Autant d'expressions qui prennent vite place dans ma vie. Grâce à un papa féru de sports, pratiquant à petit niveau mais soucieux de m'ouvrir à toutes les disciplines, qu'elles soient collectives ou individuelles, sans distinction de sexe. Très vite, je comprends que le sport occupera une place importante dans ma vie. Sans me douter qu'il m'apportera beaucoup plus qu'une liberté et un bien-être physique et mental.
J'ai 10 ans, je m'appelle Zélie et je viens de franchir, pour la première fois, les portes de la salle de handball de ma petite ville. L'avantage de ces bourgades de province, c'est que la bande de potes du collège se retrouve aussi en dehors de l'établissement : dans la rue, pendant les vacances, les mercredi et samedi. Je fais partie de cette génération dont les parents ont toujours encouragé leurs enfants à pratiquer un sport ou une activité physique. A mon âge, on ne réalise pas tout de suite l'intérêt. Pourtant, après quelques séances d'essai, je me prends au jeu et décide de prendre ma première licence en club. Dans mon souvenir, je vois encore l'image de mon père tenant fièrement ce petit bout de papier plastifié et j'entends les mots qui accompagnèrent cette remise un peu solennelle. A la manière de la remise du maillot dans ces équipes de rugby, que bien plus tard je regarderais dans la petite lucarne télévisée.

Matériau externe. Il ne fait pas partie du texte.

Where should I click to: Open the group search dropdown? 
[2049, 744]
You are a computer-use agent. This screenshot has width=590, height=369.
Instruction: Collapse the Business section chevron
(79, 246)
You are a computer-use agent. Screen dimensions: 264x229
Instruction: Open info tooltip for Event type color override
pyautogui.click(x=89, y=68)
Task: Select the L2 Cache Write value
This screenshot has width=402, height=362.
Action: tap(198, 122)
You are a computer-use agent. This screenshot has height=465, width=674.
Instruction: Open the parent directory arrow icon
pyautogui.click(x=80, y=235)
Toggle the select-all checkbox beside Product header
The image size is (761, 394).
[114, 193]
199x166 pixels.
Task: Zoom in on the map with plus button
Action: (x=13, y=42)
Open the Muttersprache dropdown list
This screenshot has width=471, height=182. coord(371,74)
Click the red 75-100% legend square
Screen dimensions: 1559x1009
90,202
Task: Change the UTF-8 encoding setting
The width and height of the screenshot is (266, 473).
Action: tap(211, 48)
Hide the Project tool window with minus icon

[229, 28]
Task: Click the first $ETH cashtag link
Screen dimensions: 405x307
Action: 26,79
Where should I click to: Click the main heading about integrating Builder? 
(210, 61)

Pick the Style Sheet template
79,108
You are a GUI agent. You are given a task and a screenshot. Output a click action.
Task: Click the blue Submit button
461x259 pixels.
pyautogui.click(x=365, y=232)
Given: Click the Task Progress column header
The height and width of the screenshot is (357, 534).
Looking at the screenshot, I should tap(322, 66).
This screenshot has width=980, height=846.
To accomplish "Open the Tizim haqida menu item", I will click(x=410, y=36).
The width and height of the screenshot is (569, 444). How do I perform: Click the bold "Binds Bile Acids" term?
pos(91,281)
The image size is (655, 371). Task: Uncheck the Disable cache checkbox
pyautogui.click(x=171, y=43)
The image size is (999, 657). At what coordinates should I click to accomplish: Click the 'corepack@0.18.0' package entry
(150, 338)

- « Zélie, sois fière de toi ! Cette 1ère licence est la preuve de ton engagement personnel mais aussi collectif pour le sport que tu as choisi.
- Ah ? » lui dis-je, un peu surprise de ce protocole et de propos qui m'échappent un peu sur l'instant.
- « Oui, ma fille. Aujourd'hui, avec cette licence, c'est plus que dans du sport que tu t'engages. C'est à des valeurs que tu adhères. La solidarité que tu lies avec ton équipe -pour les bons et mauvais moments, le collectif comme expression de ta personnalité et de ton jeu, et surtout le respect ! Celui des autres, le tien, celui des règles et du jeu. Pour tout cela, sois fière. Et quand la balle ne rebondira pas du bon côté, garde la tête haute, maintiens le cap et persévère ! »
« Waouh ! » pensais-je. Je ne m'attendais pas à plonger dans une telle dimension, juste en faisant du hand deux fois par semaine et en jouant un match le samedi. A 10 ans, le raisonnement d'adulte peut nous échapper. Néanmoins, il est des phrases, des images, des moments qui s'ancrent en nous, à la manière d'une madeleine de Proust. Et qui un jour vous reviennent en pleine figure, comme une évidence.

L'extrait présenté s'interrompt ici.